#### Recorded information:
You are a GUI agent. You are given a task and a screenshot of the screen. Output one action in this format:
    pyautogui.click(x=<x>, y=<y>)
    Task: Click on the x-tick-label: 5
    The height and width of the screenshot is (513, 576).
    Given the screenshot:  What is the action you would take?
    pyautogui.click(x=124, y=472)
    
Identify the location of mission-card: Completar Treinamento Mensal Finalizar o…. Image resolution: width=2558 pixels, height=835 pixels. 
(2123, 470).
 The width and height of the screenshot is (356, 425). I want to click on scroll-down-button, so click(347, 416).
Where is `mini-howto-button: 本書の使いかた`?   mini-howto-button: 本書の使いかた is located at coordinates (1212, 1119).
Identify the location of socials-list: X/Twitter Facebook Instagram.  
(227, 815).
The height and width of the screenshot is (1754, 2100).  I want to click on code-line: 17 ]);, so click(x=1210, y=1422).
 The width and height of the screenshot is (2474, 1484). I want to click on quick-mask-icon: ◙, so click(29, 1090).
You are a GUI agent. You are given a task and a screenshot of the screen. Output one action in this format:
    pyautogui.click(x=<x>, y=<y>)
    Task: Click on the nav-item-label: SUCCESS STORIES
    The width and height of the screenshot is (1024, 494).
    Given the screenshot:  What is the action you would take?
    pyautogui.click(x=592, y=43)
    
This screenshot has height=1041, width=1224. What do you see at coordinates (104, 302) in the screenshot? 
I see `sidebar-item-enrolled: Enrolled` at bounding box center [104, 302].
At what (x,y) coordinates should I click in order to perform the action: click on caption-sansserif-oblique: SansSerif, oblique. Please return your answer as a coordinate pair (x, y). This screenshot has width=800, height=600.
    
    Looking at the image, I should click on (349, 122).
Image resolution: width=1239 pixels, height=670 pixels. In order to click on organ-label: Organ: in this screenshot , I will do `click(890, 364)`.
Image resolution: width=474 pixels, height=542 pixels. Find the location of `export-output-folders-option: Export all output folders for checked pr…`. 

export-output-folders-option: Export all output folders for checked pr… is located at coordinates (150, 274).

#### What to do:
Copy all of the material above line for line, without changing any characters, spacing, or line breaks.

#### Your response:
You are a GUI agent. You are given a task and a screenshot of the screen. Output one action in this format:
    pyautogui.click(x=<x>, y=<y>)
    Task: Click on the x-tick-label: 5
    The height and width of the screenshot is (513, 576).
    Given the screenshot:  What is the action you would take?
    pyautogui.click(x=124, y=472)
    
Identify the location of mission-card: Completar Treinamento Mensal Finalizar o…. Image resolution: width=2558 pixels, height=835 pixels. 
(2123, 470).
 The width and height of the screenshot is (356, 425). I want to click on scroll-down-button, so click(347, 416).
Where is `mini-howto-button: 本書の使いかた`?   mini-howto-button: 本書の使いかた is located at coordinates (1212, 1119).
Identify the location of socials-list: X/Twitter Facebook Instagram.  
(227, 815).
The height and width of the screenshot is (1754, 2100).  I want to click on code-line: 17 ]);, so click(x=1210, y=1422).
 The width and height of the screenshot is (2474, 1484). I want to click on quick-mask-icon: ◙, so click(29, 1090).
You are a GUI agent. You are given a task and a screenshot of the screen. Output one action in this format:
    pyautogui.click(x=<x>, y=<y>)
    Task: Click on the nav-item-label: SUCCESS STORIES
    The width and height of the screenshot is (1024, 494).
    Given the screenshot:  What is the action you would take?
    pyautogui.click(x=592, y=43)
    
This screenshot has height=1041, width=1224. What do you see at coordinates (104, 302) in the screenshot? 
I see `sidebar-item-enrolled: Enrolled` at bounding box center [104, 302].
At what (x,y) coordinates should I click in order to perform the action: click on caption-sansserif-oblique: SansSerif, oblique. Please return your answer as a coordinate pair (x, y). This screenshot has width=800, height=600.
    
    Looking at the image, I should click on (349, 122).
Image resolution: width=1239 pixels, height=670 pixels. In order to click on organ-label: Organ: in this screenshot , I will do `click(890, 364)`.
Image resolution: width=474 pixels, height=542 pixels. Find the location of `export-output-folders-option: Export all output folders for checked pr…`. 

export-output-folders-option: Export all output folders for checked pr… is located at coordinates (150, 274).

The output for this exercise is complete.